A man came home from work and found his three children outside, still in their pajamas, playing in the mud, with empty food boxes and wrappers strewn all around the front yard.The door of his wife's car was open, as was the front door to the house and there was no sign of the dog.

Proceeding into the entry, he found an even bigger mess. A lamp had been knocked over, and the throw rug was wadded against one wall. In the front room the TV was loudly blaring a cartoon channel, and the family room was strewn with toys and various items of clothing. In the kitchen, dishes filled the sink, breakfast food was spilled on the counter, the fridge door was open wide, dog food was spilled on the floor, a broken glass lay under the table, and a small pile of sand was spread by the back door.

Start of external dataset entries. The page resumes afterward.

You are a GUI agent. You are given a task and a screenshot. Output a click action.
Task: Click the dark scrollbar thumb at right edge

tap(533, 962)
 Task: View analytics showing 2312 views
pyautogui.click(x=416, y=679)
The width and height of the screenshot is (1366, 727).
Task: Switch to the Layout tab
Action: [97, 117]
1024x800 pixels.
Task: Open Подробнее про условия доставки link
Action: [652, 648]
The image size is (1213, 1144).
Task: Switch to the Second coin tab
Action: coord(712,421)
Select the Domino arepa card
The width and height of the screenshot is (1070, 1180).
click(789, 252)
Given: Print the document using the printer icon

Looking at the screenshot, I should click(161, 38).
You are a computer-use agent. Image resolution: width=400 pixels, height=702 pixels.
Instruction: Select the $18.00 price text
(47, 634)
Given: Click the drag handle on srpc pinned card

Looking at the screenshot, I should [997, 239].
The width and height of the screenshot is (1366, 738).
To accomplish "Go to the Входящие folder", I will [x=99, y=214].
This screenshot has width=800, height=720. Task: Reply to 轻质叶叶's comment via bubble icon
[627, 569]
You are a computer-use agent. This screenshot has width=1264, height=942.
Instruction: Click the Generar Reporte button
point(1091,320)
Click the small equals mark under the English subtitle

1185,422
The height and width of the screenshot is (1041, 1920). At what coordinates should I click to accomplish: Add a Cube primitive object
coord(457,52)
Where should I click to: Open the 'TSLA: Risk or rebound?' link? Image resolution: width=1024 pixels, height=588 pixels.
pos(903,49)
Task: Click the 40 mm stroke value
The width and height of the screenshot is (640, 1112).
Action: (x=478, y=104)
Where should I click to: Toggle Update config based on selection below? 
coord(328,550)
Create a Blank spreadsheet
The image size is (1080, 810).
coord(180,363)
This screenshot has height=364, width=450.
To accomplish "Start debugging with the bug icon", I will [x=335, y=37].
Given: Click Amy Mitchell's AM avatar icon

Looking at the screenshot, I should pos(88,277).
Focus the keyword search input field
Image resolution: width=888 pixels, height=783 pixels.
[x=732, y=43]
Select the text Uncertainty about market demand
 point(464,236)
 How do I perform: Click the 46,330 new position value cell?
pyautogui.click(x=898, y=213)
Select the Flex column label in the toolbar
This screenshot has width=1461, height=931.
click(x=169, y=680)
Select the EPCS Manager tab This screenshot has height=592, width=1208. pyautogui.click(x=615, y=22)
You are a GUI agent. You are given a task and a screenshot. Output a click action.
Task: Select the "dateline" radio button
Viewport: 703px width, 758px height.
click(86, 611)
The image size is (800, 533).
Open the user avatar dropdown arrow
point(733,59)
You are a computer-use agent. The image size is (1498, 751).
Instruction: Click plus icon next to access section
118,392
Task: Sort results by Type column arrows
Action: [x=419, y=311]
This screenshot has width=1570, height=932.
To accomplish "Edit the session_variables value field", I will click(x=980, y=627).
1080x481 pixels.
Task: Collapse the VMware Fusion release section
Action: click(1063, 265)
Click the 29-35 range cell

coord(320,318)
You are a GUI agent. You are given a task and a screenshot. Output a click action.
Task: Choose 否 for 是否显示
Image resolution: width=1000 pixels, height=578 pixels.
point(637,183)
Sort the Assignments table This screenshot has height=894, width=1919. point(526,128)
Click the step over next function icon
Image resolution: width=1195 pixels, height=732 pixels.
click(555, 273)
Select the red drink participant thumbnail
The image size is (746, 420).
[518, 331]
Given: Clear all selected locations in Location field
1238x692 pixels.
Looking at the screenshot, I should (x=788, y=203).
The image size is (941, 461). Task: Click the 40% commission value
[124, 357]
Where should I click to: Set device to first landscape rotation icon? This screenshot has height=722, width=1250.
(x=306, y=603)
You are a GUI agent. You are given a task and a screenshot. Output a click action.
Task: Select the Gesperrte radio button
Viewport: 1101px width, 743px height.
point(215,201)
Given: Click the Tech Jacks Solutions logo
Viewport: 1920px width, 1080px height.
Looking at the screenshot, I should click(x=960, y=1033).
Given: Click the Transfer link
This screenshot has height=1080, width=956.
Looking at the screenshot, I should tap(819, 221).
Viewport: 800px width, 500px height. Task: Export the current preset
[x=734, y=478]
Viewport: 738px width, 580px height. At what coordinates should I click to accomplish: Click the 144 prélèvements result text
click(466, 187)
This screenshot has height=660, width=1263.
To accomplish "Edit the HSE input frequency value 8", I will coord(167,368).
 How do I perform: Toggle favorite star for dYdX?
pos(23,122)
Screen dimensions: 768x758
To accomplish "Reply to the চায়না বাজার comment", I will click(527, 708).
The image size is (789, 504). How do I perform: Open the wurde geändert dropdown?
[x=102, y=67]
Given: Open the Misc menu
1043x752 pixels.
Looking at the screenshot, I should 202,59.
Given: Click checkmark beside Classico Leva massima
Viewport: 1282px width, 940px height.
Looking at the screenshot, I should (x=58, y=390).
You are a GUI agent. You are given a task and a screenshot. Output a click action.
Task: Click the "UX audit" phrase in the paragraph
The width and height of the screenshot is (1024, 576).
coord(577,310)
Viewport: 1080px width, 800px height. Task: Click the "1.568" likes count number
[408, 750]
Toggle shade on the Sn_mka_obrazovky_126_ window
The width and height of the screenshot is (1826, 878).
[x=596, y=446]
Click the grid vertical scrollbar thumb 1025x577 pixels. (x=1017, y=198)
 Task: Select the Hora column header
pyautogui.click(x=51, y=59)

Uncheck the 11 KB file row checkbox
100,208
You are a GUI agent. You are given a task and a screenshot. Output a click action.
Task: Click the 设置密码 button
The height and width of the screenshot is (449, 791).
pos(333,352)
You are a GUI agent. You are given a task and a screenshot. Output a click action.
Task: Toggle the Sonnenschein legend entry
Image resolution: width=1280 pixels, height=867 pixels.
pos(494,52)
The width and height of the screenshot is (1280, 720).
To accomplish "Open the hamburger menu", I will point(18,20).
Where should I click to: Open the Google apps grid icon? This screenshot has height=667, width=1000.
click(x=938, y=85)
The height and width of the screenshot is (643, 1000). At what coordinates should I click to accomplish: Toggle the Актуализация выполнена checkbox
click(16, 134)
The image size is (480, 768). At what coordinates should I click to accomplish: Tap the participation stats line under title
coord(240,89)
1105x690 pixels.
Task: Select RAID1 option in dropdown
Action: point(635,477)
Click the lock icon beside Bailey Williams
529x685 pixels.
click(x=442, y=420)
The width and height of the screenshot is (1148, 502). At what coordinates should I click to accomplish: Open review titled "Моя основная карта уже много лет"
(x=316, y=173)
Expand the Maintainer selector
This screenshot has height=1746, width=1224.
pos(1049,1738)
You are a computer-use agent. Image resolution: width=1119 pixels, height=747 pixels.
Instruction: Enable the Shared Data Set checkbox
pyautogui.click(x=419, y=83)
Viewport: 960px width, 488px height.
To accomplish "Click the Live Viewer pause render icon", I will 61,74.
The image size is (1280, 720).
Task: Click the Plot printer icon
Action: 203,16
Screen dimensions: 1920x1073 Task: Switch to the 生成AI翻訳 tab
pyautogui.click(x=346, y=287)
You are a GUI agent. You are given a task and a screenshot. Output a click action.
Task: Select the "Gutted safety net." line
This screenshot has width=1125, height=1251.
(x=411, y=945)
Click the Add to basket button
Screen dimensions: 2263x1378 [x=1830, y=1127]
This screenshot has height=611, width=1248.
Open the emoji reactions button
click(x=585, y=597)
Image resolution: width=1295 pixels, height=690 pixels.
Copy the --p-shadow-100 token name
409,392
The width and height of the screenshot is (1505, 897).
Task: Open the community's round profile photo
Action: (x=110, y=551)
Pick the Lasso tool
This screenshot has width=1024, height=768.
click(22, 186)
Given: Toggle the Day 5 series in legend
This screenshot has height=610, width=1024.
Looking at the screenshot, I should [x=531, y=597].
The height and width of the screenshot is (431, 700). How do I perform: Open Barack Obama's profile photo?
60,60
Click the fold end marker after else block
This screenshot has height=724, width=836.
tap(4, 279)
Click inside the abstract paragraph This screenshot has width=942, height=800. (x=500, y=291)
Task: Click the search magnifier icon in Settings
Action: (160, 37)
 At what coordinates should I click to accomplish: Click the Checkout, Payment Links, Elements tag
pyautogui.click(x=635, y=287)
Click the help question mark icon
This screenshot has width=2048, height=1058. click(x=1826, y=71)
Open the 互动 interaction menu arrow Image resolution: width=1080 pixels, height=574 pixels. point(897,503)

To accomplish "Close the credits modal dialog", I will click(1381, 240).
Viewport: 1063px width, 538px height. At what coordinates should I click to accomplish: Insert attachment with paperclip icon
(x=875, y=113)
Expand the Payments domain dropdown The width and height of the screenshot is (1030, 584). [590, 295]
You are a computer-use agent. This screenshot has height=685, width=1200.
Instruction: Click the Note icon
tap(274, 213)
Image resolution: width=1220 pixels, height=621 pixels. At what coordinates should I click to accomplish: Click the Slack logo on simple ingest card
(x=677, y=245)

He quickly headed up the stairs, stepping over toys and more piles of clothes, looking for his wife. He was worried she might be ill, or that something serious had happened. He was met with a small trickle of water as it made its way out the bathroom door. As he peered inside he found wet towels, scummy soap and more toys strewn over the floor. Miles of toilet paper lay in a heap and toothpaste had been smeared over the mirror and walls.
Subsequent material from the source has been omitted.